What I do is run it multiple times, typically 3-5 times with outer=20. If all runs are in the same direction, it is likely the right thing.

Most regressions can't be tracked on the bots for the same reason: the average is going up/down, but every change is within the noise.
Comment 5 Mark Lam 2016-04-22 10:50:58 PDT
Comment on attachment 277009 [details]
Patch

View in context: https://bugs.webkit.org/attachment.cgi?id=277009&action=review

nice work.  r=me.

> Source/JavaScriptCore/ChangeLog:21
> +

Please remove this extra empty line.

> Source/JavaScriptCore/ChangeLog:30
> +

Please remove this extra empty line.

> Source/JavaScriptCore/dfg/DFGPredictionPropagationPhase.cpp:39
> +bool verboseFixPointLoops = false;

If you make this const static, then the compiler can elide the "verbose" code.  As is, it still needs to emit code for them and branch around them.
Comment 6 Filip Pizlo 2016-04-22 11:45:53 PDT
Comment on attachment 277009 [details]
Patch

Super cool!
Comment 7 Benjamin Poulain 2016-04-22 11:46:58 PDT
> > Source/JavaScriptCore/dfg/DFGPredictionPropagationPhase.cpp:39
> > +bool verboseFixPointLoops = false;
> 
> If you make this const static, then the compiler can elide the "verbose"
> code.  As is, it still needs to emit code for them and branch around them.
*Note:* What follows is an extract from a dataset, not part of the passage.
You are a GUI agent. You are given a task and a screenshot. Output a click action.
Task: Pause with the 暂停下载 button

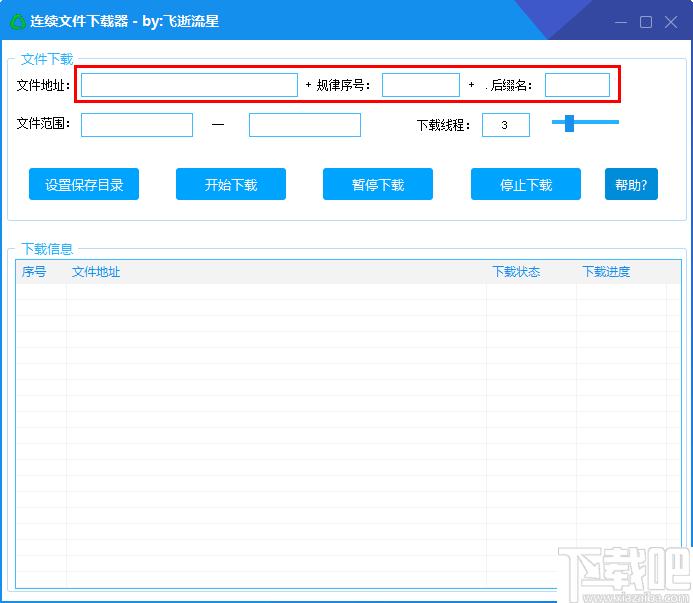point(378,184)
Why would constant propagation fail here?
Comment 8 Mark Lam 2016-04-22 12:46:48 PDT
(In reply to comment #7)
> > > Source/JavaScriptCore/dfg/DFGPredictionPropagationPhase.cpp:39
> > > +bool verboseFixPointLoops = false;
> > 
> > If you make this const static, then the compiler can elide the "verbose"
> > code.  As is, it still needs to emit code for them and branch around them.
> 
> Why would constant propagation fail here?

Because it is not const.  How would the compiler know that another file won't do this:

    extern bool verboseFixPointLoops;
    ...
    verboseFixPointLoops = true;

... that is unless there's link time optimizations involved.  Is link time optimization capable of eliding code like this?
Comment 9 Mark Lam 2016-04-22 12:53:33 PDT
(In reply to comment #8)
> (In reply to comment #7)
> > > > Source/JavaScriptCore/dfg/DFGPredictionPropagationPhase.cpp:39
> > > > +bool verboseFixPointLoops = false;
> > > 
> > > If you make this const static, then the compiler can elide the "verbose"
> > > code.  As is, it still needs to emit code for them and branch around them.
> > 
> > Why would constant propagation fail here?
> 
> Because it is not const.  How would the compiler know that another file
> won't do this:
> 
>     extern bool verboseFixPointLoops;
>     ...
>     verboseFixPointLoops = true;
> 
> ... that is unless there's link time optimizations involved.  Is link time
> optimization capable of eliding code like this?

Another reason to put a "static const" attribute on it is to document that this flag is only used in this file and is not meant to be mutable at runtime.
Comment 10 Benjamin Poulain 2016-04-22 15:11:06 PDT
Created attachment 277104 [details]
Patch for landing
Comment 11 WebKit Commit Bot 2016-04-22 16:10:07 PDT
Comment on attachment 277104 [details]
Patch for landing

Clearing flags on attachment: 277104

Committed r199933: <http://trac.webkit.org/changeset/199933>
Comment 12 WebKit Commit Bot 2016-04-22 16:10:12 PDT
All reviewed patches have been landed.  Closing bug.
Comment 13 Mark Lam 2016-04-22 16:14:08 PDT
(In reply to comment #9)
> (In reply to comment #8)
> > (In reply to comment #7)
> > > > > Source/JavaScriptCore/dfg/DFGPredictionPropagationPhase.cpp:39
> > > > > +bool verboseFixPointLoops = false;
> > > > 
> > > > If you make this const static, then the compiler can elide the "verbose"
> > > > code.  As is, it still needs to emit code for them and branch around them.
> > > 
> > > Why would constant propagation fail here?
> > 

To follow up for those reading along: Ben pointed out that verboseFixPointLoops is in an anonymous namespace, which makes it effectively static to this compilation unit.  Hence, no need for the static const attributes.